One of the ways to finance a company is to raise venture capital. While only a small percentage of companies raise venture capital, many of the great technology companies that have been created, including Google, Apple, Cisco Systems, Yahoo!, Netscape, Sun Microsystems, Compaq, Digital Equipment Corporation, and America Online (AOL) raised venture capital early in their lives. Some of today’s fastest-growing entrepreneurial companies, such as Facebook, Twitter, Airbnb, LinkedIn, Fitbit, and Uber were also recipients of venture capital.
Over the past 20 years we’ve been involved in hundreds of venture capital financings.

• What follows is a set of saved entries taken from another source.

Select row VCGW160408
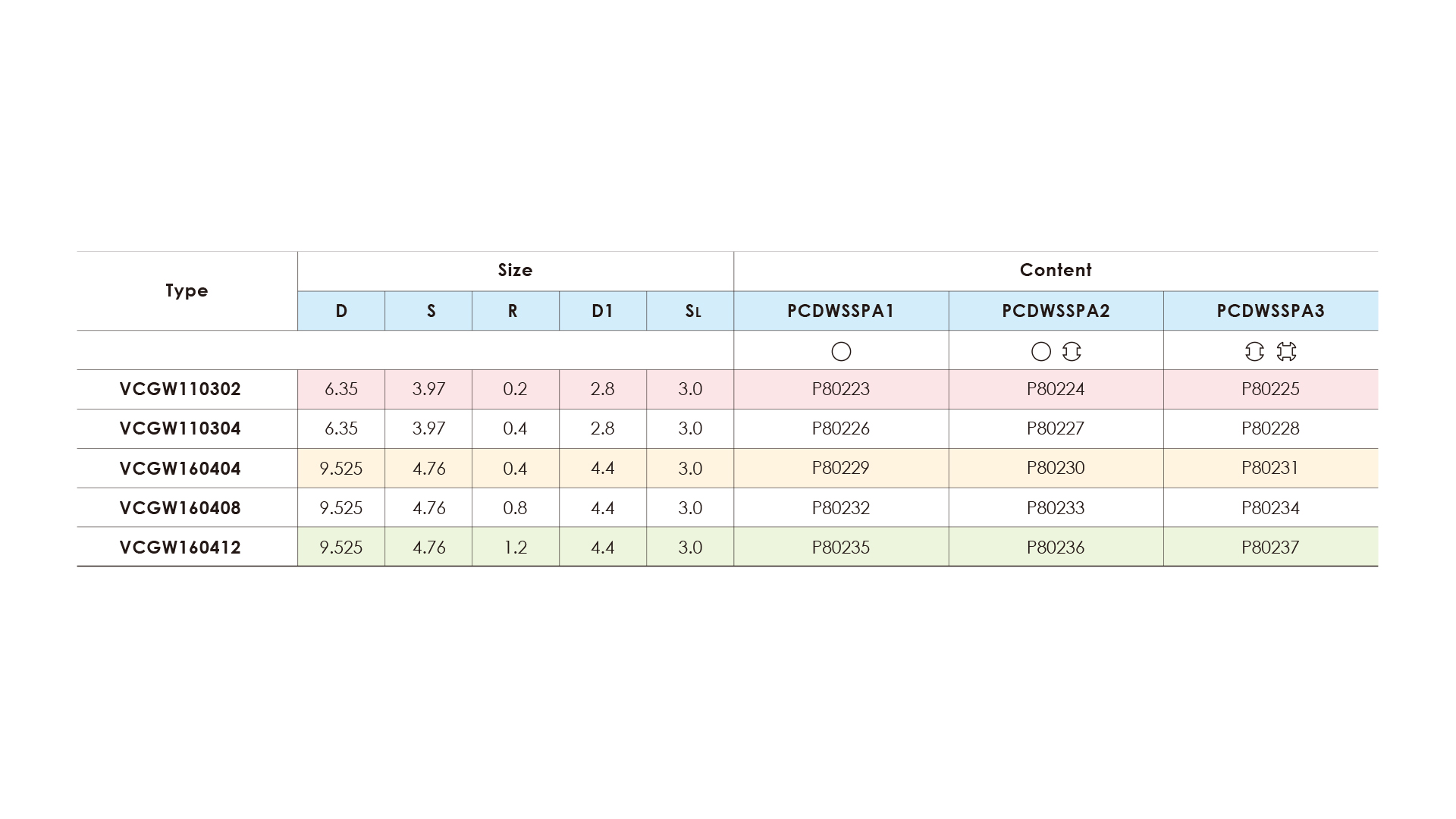 pyautogui.click(x=180, y=508)
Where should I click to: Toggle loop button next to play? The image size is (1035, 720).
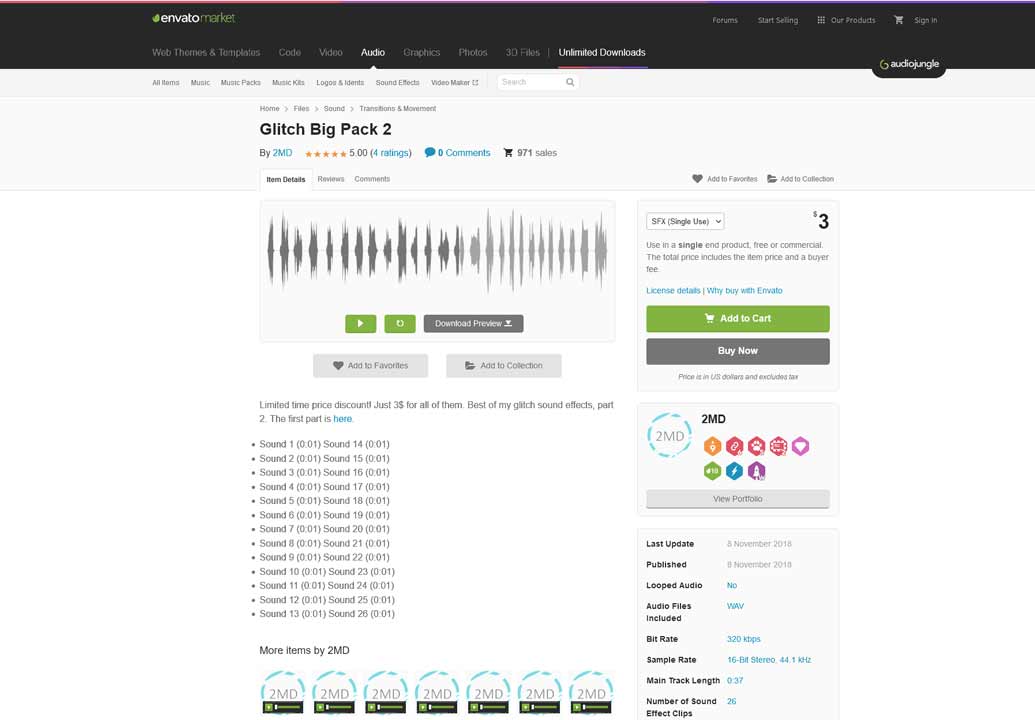[400, 323]
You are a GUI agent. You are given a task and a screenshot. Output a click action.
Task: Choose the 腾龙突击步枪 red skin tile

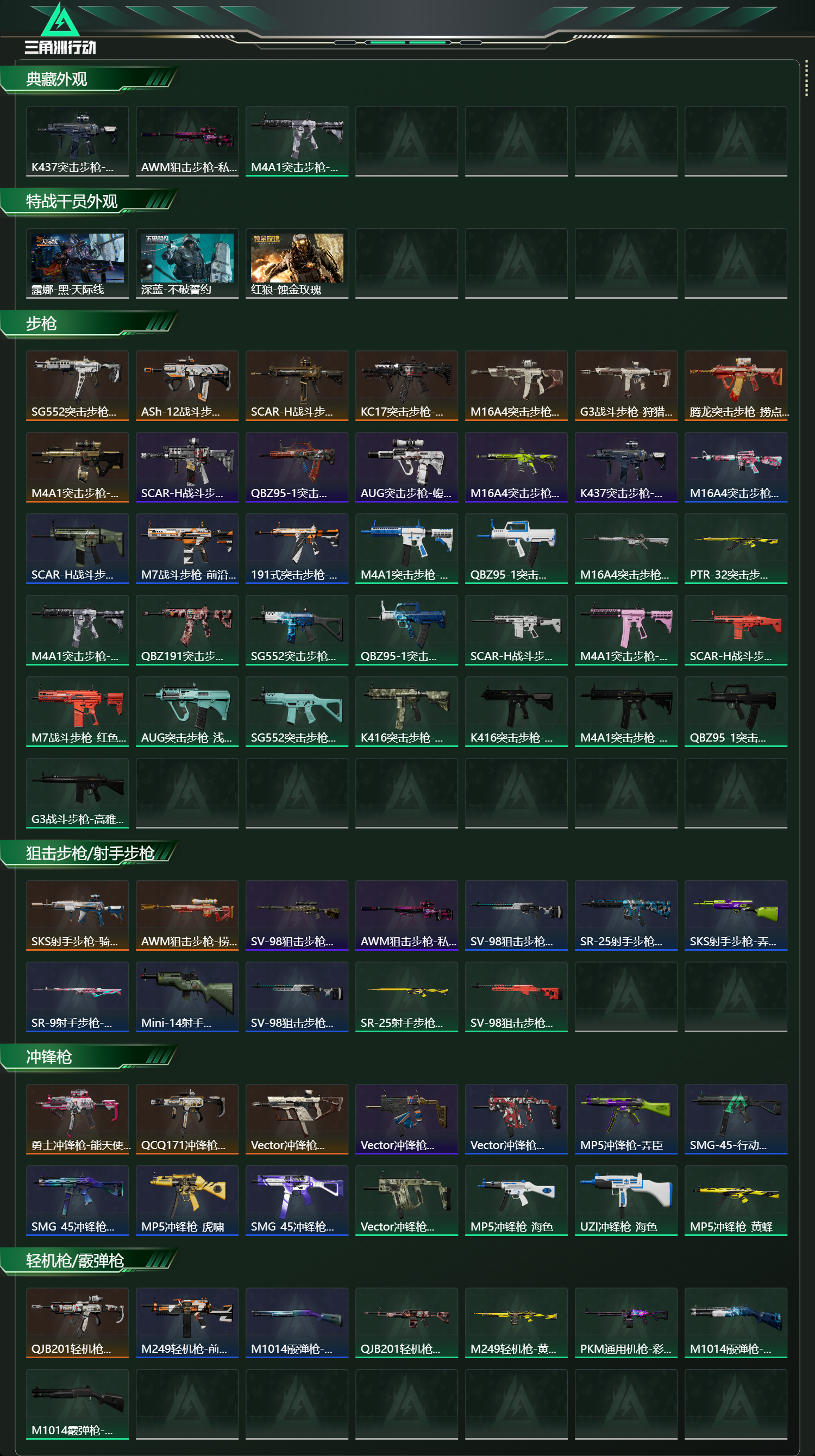click(736, 386)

A decade ago, after a particularly challenging financing, we decided to write a series of blog posts that would demystify the venture capital financing process. The result was the Term Sheet Series on Brad’s blog (www.feld.com/archives/category/term-sheet), which was the inspiration for this book.
As each new generation of entrepreneurs emerges, there is a renewed interest in how venture capital deals come together. We encounter many of these first-time entrepreneurs through our activities as venture capitalists at our firm Foundry Group (www.foundrygroup.com), as well as our involvement in Techstars (www.techstars.com). We have been regularly reminded that there is no definitive guide to venture capital deals and as a result set out to create one.
In addition to describing venture capital deals in depth, we’ve tried to create context around the players, ...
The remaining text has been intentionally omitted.